**Task goal:** Lines with "button": pull these out of the listing below.

**Given records:**
================
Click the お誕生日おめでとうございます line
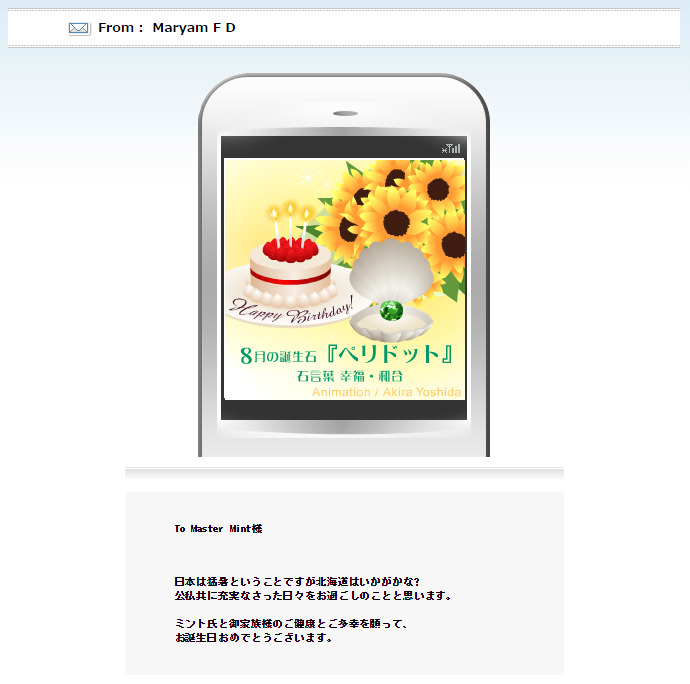 click(x=253, y=637)
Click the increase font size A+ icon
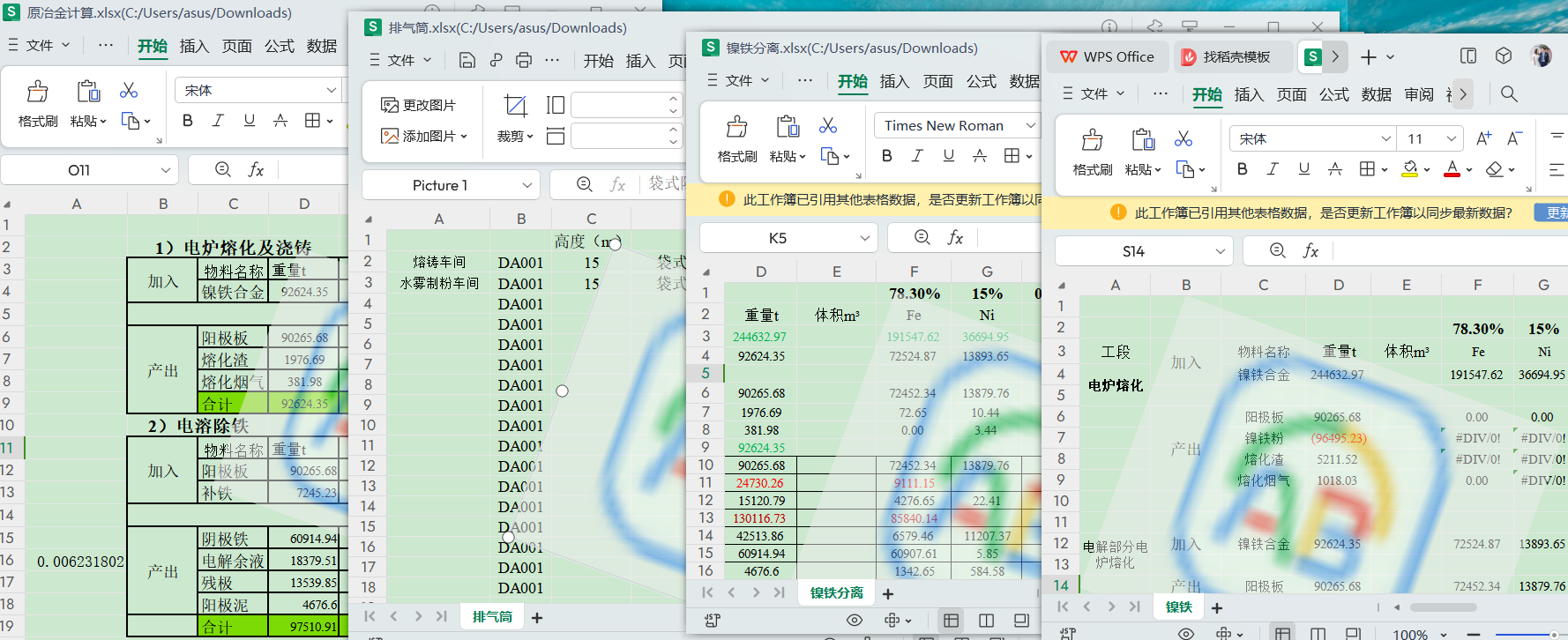The height and width of the screenshot is (640, 1568). (1483, 138)
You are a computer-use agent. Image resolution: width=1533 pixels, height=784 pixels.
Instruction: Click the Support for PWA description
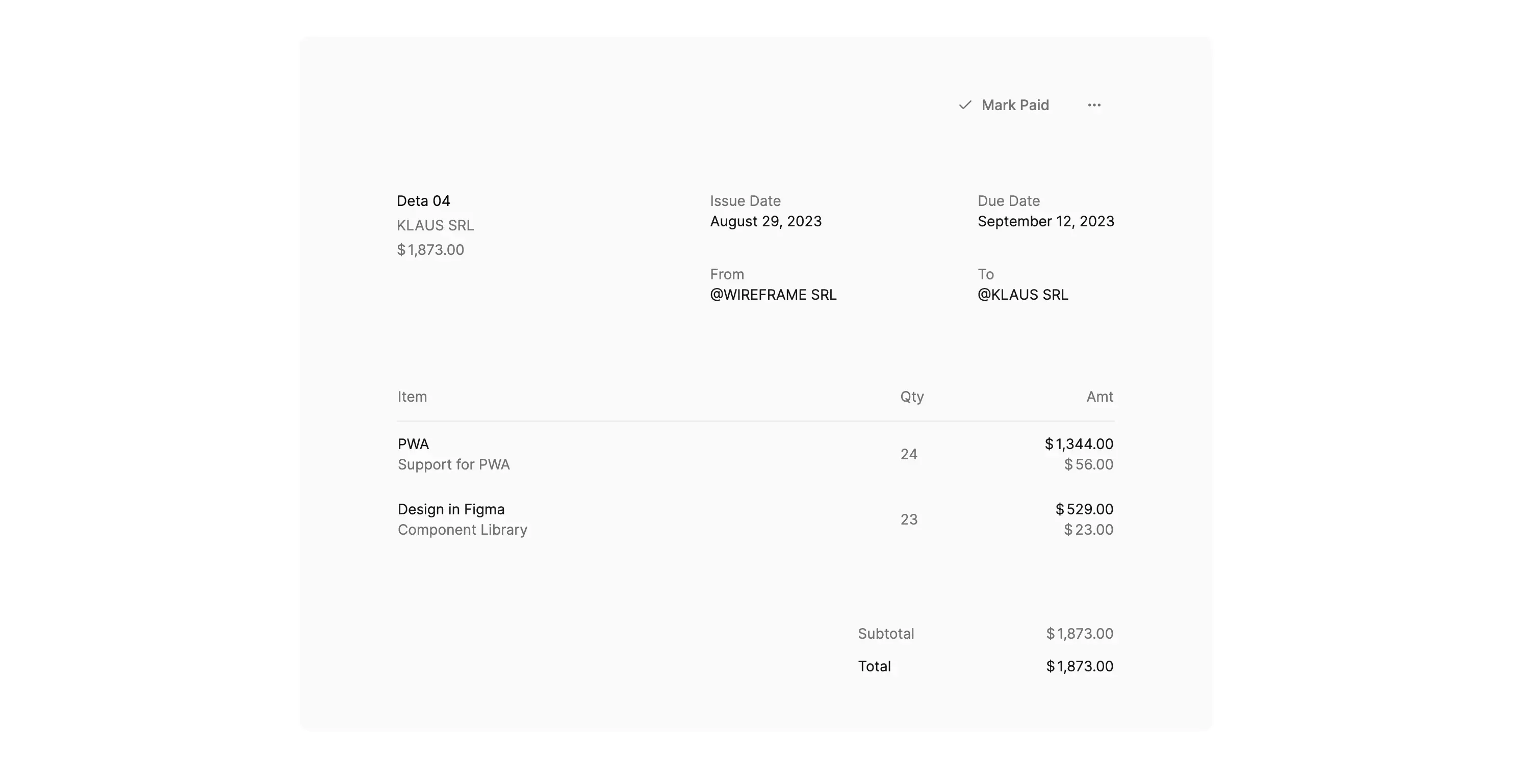pyautogui.click(x=453, y=464)
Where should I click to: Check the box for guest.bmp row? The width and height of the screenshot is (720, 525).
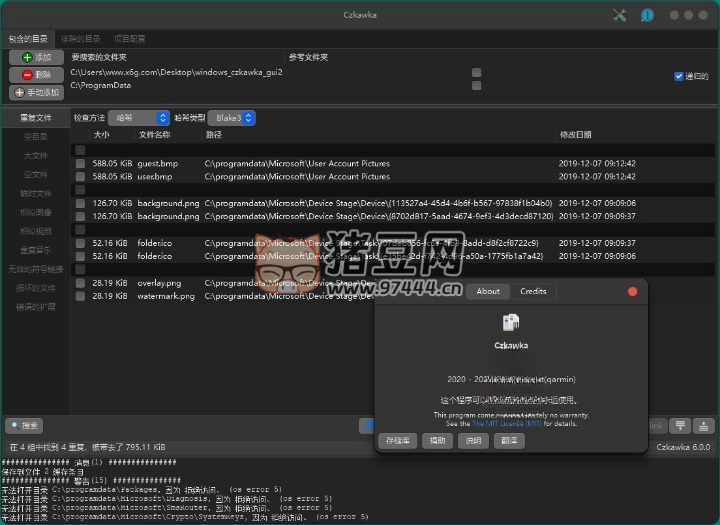80,163
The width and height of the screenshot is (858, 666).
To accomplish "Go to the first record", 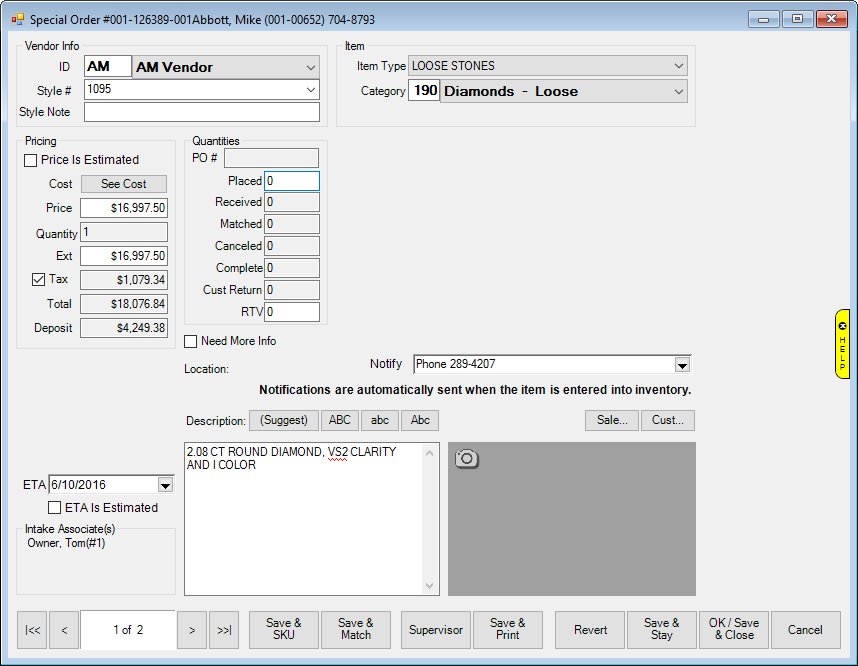I will (x=32, y=630).
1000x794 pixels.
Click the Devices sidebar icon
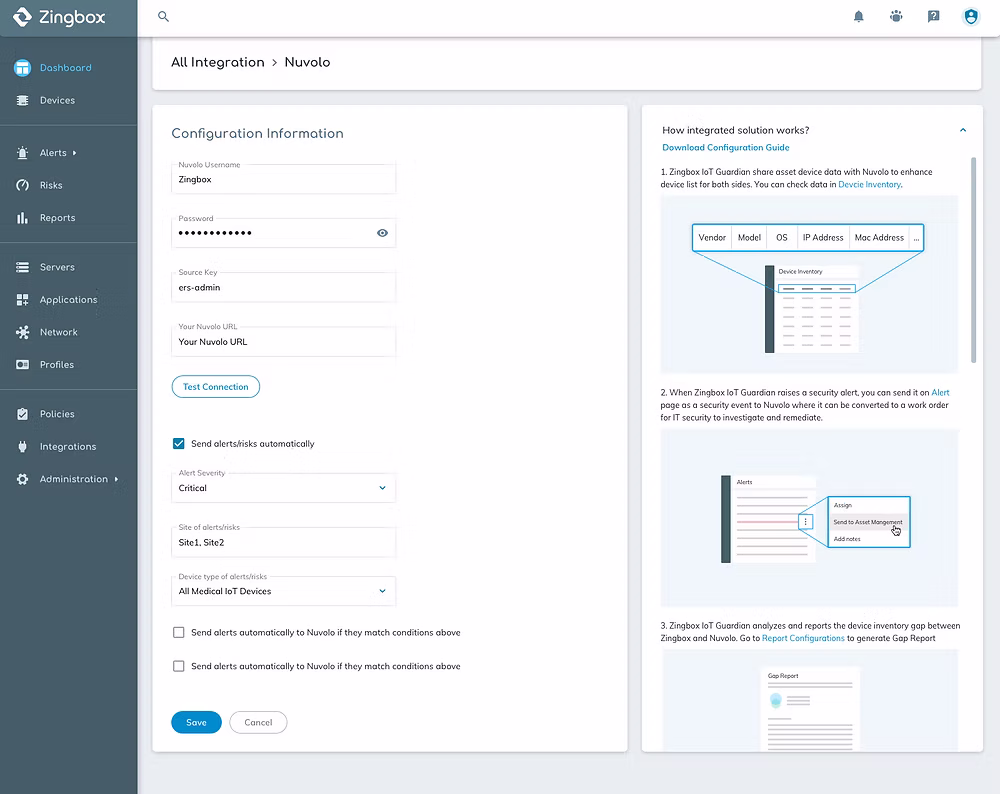tap(22, 100)
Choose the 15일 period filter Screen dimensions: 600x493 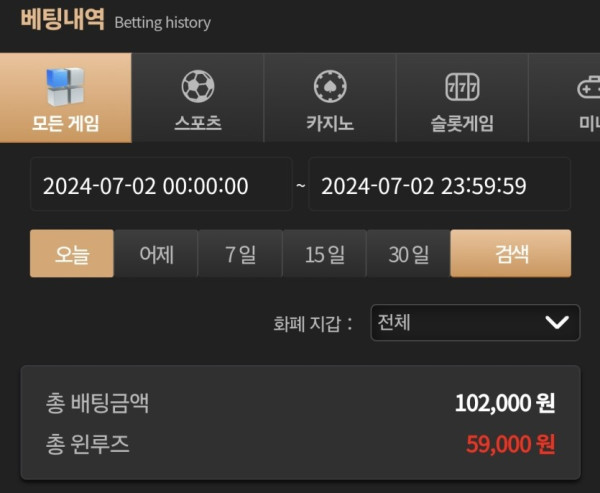tap(324, 253)
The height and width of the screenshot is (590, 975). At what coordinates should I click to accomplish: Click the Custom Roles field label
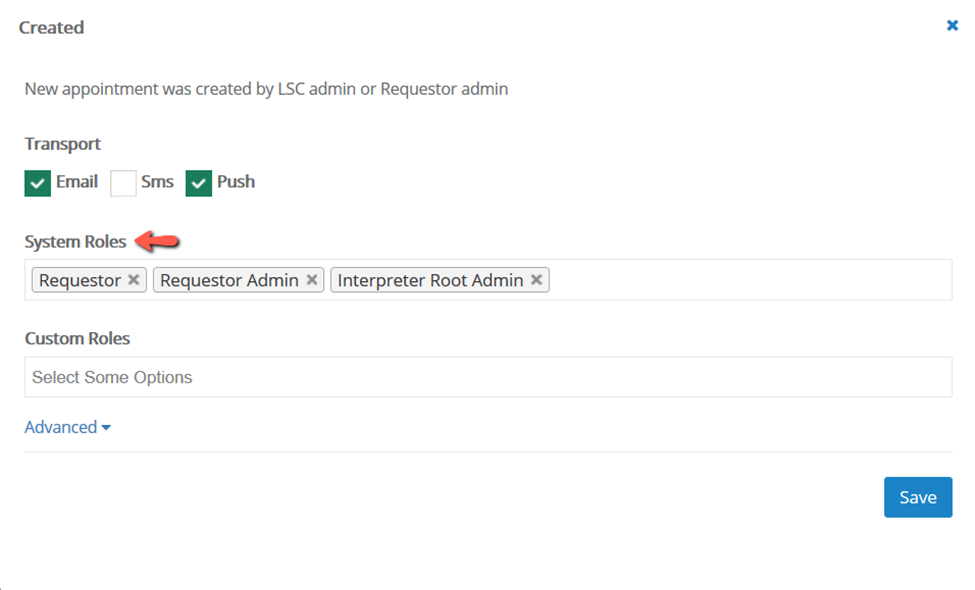coord(77,338)
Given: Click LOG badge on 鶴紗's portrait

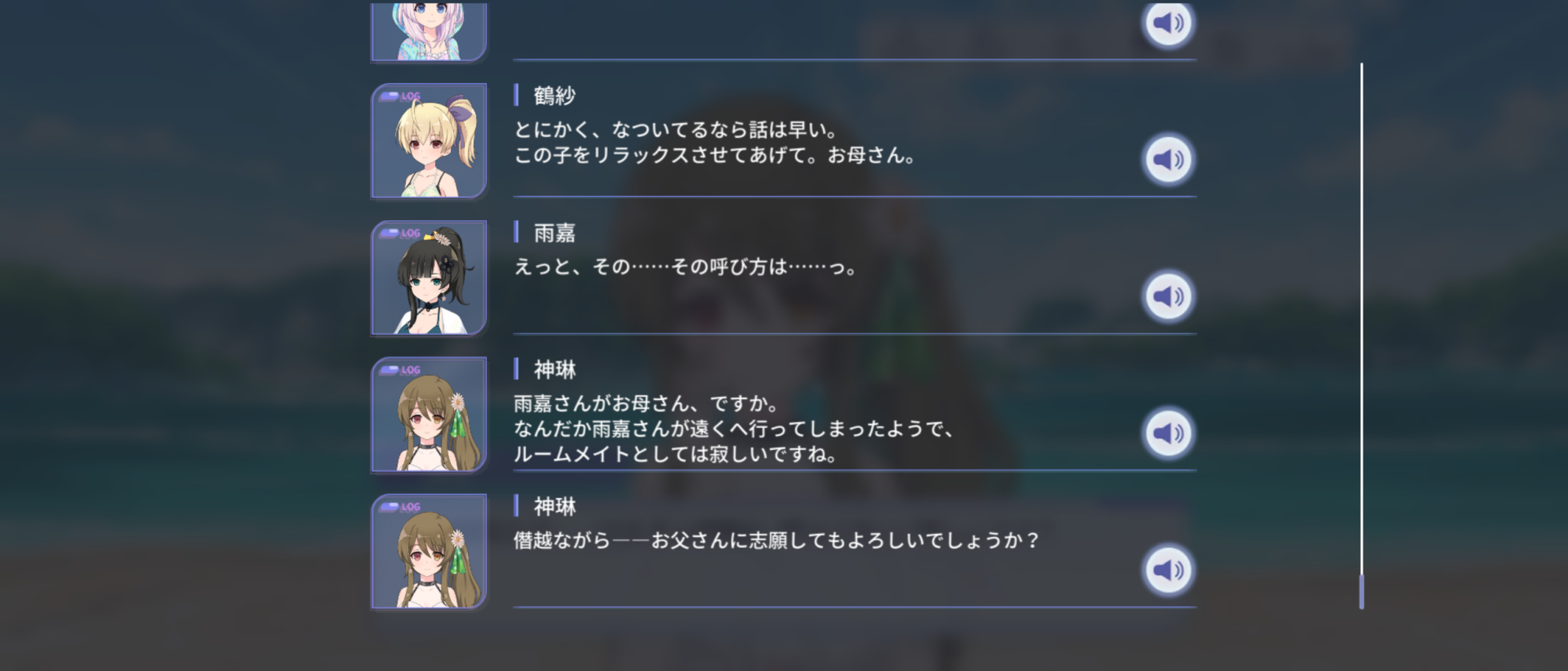Looking at the screenshot, I should (x=400, y=96).
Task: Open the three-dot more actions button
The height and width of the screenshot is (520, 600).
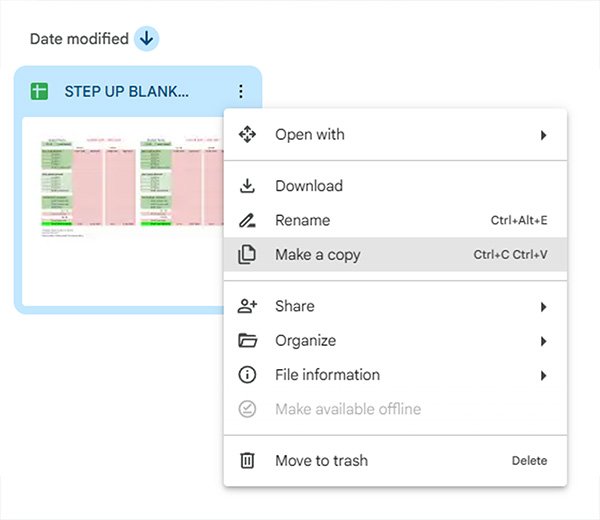Action: 240,92
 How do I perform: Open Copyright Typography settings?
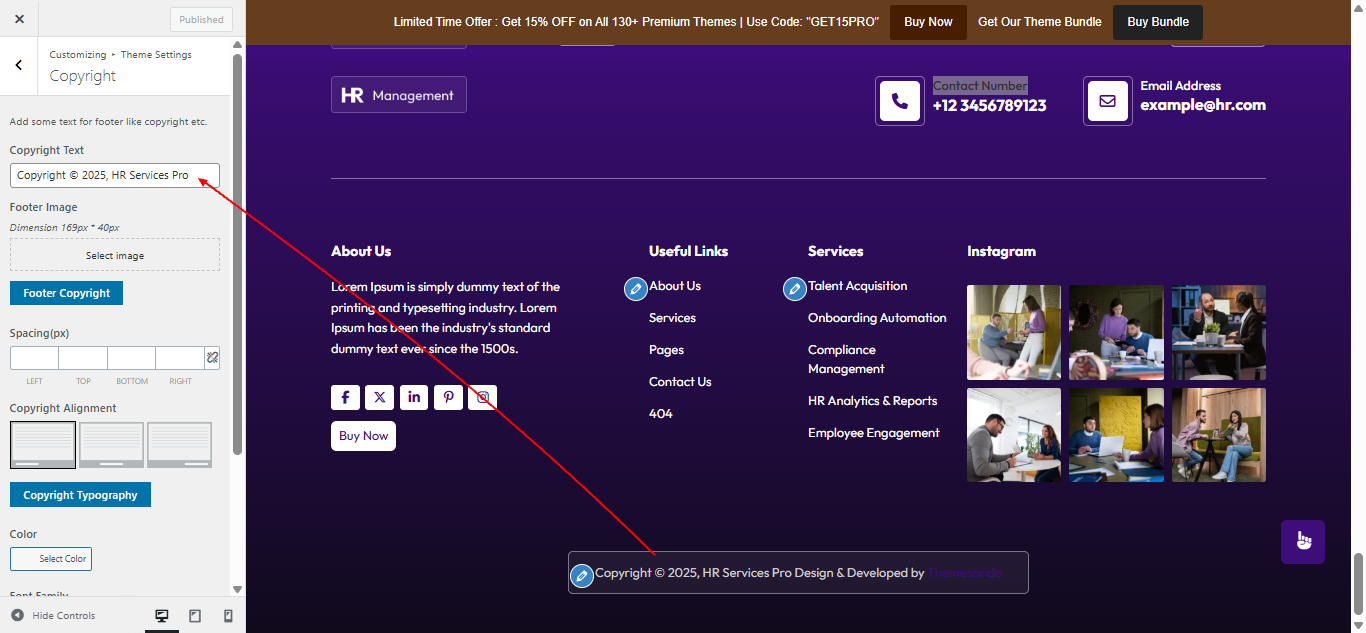tap(80, 494)
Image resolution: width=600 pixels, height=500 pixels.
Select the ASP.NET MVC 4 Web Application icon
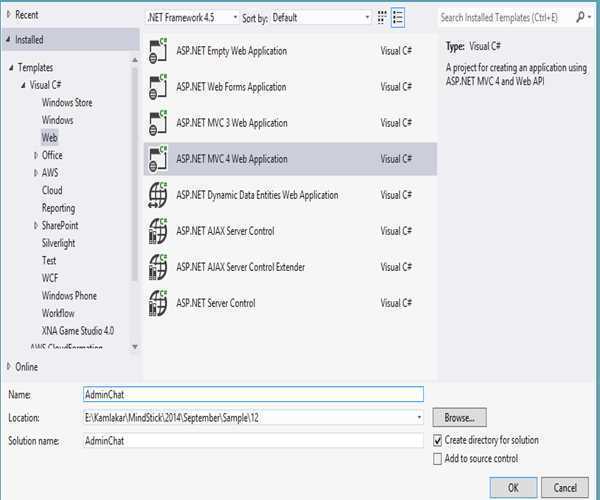(157, 159)
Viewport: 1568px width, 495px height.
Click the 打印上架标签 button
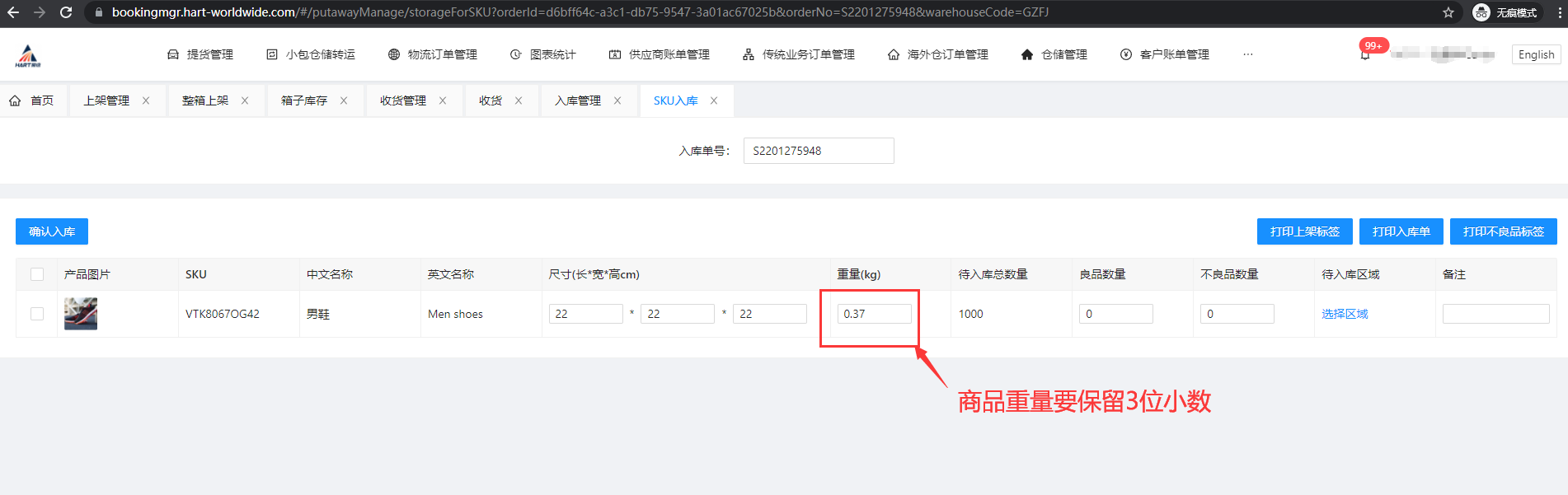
================
**Written reply:**
Task: Open the three-dot more actions button
Click the 打印上架标签 button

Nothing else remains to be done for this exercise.